Gov. David Ige says government has a responsibility to ensure there are more affordable housing options, which is why he's introduced a legislative package that would leverage state resources in partnership with private developers.
"Over the last decade, if you go back, very little housing has been produced and so I think it's that pent up demand which the Legislature and the executive now sees that we want to take action on," Ige said.
Housing is considered "affordable" if you pay 30 percent or less of your take-home income on it. Here in Hawaii, many are paying 50 percent or more.
"Oh, it's overwhelming," said Stanford Carr, president of Stanford Carr Development, which built Kakaako's Halekauwila Place, an affordable property.
"We need to build thousands and thousands more of these units," he said.
Carr said all of his tenants are "residents who represent 80 percent of the workforce.
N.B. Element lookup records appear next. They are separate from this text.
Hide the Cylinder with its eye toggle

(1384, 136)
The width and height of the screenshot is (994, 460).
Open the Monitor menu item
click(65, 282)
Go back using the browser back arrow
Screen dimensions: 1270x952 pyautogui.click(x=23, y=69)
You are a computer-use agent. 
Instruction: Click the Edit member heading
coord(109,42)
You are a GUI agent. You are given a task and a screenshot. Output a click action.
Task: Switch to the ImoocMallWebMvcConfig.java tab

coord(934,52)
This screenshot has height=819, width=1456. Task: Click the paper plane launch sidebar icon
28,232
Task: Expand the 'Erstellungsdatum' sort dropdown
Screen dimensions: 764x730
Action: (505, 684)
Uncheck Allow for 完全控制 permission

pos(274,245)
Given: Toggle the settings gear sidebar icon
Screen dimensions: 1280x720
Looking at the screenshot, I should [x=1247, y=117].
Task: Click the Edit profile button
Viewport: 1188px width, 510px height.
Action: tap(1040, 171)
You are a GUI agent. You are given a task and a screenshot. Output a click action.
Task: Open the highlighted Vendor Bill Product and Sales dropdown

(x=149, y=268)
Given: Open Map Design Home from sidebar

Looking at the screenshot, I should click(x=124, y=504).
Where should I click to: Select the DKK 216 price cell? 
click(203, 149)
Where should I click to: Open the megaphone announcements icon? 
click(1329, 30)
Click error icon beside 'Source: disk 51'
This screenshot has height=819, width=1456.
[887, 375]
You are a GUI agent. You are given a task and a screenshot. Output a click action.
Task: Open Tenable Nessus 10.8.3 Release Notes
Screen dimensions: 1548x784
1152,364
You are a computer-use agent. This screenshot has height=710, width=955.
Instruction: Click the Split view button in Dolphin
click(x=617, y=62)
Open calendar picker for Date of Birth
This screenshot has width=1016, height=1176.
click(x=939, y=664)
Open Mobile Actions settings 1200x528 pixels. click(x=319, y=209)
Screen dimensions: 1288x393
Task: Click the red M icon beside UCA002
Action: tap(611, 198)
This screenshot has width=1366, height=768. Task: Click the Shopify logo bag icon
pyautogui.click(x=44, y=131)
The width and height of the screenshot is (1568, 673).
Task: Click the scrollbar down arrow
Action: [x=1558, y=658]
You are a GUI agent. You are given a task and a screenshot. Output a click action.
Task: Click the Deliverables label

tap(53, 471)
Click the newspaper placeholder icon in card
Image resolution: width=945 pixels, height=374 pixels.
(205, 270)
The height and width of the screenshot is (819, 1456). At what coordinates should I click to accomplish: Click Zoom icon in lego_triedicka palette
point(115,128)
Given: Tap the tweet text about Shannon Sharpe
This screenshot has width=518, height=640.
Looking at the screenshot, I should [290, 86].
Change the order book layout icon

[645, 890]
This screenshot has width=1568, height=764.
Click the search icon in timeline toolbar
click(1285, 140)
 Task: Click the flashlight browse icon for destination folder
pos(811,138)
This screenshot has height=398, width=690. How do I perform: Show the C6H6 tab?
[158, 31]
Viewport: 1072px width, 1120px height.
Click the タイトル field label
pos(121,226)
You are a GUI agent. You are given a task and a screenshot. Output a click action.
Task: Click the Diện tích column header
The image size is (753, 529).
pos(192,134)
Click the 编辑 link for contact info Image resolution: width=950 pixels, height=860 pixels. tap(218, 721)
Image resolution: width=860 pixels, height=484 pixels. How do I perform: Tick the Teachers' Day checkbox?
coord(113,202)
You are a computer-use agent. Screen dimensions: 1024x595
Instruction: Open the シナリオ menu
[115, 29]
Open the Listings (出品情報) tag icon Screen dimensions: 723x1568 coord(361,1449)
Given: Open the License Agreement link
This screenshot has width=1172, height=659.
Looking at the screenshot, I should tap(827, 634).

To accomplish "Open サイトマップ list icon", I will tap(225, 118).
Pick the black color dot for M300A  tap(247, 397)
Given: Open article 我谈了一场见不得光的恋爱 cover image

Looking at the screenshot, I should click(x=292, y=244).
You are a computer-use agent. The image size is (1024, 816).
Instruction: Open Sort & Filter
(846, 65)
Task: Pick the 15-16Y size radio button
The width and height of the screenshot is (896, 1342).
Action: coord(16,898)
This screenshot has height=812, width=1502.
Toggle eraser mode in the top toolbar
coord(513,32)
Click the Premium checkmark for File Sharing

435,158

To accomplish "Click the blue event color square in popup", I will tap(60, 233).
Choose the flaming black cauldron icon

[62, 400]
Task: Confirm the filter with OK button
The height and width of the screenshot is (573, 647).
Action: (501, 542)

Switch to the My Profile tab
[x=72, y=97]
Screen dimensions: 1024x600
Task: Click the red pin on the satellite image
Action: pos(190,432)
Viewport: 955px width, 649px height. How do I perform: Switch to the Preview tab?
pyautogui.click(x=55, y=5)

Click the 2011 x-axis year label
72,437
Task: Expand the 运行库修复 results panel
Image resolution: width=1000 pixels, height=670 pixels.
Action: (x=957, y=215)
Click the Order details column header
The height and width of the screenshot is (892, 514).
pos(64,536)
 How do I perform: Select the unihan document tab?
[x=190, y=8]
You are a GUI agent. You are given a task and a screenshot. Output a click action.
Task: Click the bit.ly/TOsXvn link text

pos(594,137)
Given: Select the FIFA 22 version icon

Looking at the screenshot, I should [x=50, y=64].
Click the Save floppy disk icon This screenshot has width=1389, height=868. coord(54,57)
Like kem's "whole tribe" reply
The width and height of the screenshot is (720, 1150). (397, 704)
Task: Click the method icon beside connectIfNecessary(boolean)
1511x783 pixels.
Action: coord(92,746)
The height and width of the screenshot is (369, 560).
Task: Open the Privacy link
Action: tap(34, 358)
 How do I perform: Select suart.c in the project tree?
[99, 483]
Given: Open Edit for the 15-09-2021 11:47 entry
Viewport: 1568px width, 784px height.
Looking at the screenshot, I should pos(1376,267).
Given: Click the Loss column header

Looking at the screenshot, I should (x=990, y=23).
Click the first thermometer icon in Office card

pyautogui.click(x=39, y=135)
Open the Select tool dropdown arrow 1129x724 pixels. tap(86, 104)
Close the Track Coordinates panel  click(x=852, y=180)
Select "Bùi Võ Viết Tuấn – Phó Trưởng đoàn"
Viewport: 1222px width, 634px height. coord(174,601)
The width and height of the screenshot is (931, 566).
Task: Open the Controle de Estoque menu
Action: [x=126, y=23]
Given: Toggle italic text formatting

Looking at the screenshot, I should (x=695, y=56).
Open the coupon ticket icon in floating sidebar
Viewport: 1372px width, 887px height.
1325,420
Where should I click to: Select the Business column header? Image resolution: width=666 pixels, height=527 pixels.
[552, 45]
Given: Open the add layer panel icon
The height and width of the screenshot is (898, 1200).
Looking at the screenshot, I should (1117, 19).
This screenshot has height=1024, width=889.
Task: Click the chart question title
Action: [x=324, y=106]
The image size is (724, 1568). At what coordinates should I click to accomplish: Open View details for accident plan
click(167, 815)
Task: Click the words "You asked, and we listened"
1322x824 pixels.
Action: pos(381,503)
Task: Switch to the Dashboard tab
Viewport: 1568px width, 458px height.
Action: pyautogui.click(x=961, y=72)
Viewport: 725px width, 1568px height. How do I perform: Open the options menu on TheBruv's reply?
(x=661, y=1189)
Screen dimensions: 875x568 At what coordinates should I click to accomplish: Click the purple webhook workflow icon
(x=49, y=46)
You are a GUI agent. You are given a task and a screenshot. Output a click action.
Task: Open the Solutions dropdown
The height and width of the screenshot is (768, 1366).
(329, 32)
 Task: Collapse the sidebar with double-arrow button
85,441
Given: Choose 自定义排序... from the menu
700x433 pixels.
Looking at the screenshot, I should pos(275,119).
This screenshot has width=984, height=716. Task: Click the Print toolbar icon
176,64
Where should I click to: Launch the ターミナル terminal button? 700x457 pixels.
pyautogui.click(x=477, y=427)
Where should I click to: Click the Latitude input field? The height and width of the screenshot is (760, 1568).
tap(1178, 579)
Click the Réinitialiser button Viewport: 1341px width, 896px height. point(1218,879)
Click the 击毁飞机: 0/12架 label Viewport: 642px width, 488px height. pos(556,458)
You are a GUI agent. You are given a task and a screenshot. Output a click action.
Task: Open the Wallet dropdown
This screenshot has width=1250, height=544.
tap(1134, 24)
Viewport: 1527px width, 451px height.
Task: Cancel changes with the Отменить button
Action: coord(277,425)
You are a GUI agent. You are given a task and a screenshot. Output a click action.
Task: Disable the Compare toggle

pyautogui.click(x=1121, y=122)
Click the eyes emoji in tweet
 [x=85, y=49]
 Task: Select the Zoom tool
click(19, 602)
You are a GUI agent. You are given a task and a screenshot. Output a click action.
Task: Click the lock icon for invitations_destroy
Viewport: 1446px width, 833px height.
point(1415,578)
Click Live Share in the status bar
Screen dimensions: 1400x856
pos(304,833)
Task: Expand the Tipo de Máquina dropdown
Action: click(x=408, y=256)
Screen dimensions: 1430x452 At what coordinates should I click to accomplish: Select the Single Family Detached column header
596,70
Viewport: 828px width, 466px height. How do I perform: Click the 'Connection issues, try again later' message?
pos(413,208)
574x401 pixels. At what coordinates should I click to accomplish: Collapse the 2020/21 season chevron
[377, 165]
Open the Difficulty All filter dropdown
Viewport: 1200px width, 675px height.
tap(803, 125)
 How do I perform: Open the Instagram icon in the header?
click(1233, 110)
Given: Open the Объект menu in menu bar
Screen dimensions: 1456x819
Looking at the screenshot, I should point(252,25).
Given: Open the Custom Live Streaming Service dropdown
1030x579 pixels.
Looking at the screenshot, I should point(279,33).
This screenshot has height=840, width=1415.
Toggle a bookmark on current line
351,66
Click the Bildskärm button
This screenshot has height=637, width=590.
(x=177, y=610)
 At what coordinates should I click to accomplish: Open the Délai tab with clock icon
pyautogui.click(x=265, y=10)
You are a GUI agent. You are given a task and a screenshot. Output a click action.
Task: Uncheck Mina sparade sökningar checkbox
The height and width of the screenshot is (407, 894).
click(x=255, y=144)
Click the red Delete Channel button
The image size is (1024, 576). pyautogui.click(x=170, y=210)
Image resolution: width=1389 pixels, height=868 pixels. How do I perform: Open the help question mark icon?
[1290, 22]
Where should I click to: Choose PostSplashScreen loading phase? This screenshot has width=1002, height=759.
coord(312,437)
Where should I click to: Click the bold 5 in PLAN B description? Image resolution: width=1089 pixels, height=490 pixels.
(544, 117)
They're government employees, school teachers, firemen, small business owners, folks in visitor-related industries. We have studios, one, two, and three bedroom units all targeted to households at 60 percent of AMI (area median income). That translates into a single person making less than $41,000 a year and translates into rents starting at $500 a month," Carr said.
The governor's plan would add more money to the state's Rental Housing Revolving Fund by eliminating the current cap of $38 million or 50 percent of conveyance tax revenues.
It would also finance the Dwelling Unit Revolving Fund -- money that would allow for infrastructure improvements to highways and sewage, a major obstacle for affordable housing projects if developers have to take on those costs. Another initiative identifies state land that can be provided for rental development.
"Our proposal is committed to generating 10,000 units over the next few years," Ige said. "I know that that's far short of the total demand -- but clearly, when you look at the past decade where very little was done, it really makes the first step to getting and creating more housing for our residents."
Analysts say Hawaii needs 66,000 units over the next few years.
And experts say this type of public-private partnership is exactly what is needed to make that happen.
"The development side has the entrepreneurial spirit and the urgency," said Ricky Cassiday, a real estate analyst. "The public side has some great resources -- they have land, they can borrow, and they can channel their efforts to solve real problems like infrastructure and they can do it in a collaborative way."
The governor's legislative proposal came out of a meeting with housing experts aimed at discussing the roadblocks that have prevented affordable rentals from being built over the past decade and what role the state could play in removing some of those hurdles.
"We were working with them to look at the different tools that we have with state government," Ige said, "and how we can make them work together better to get more affordable housing."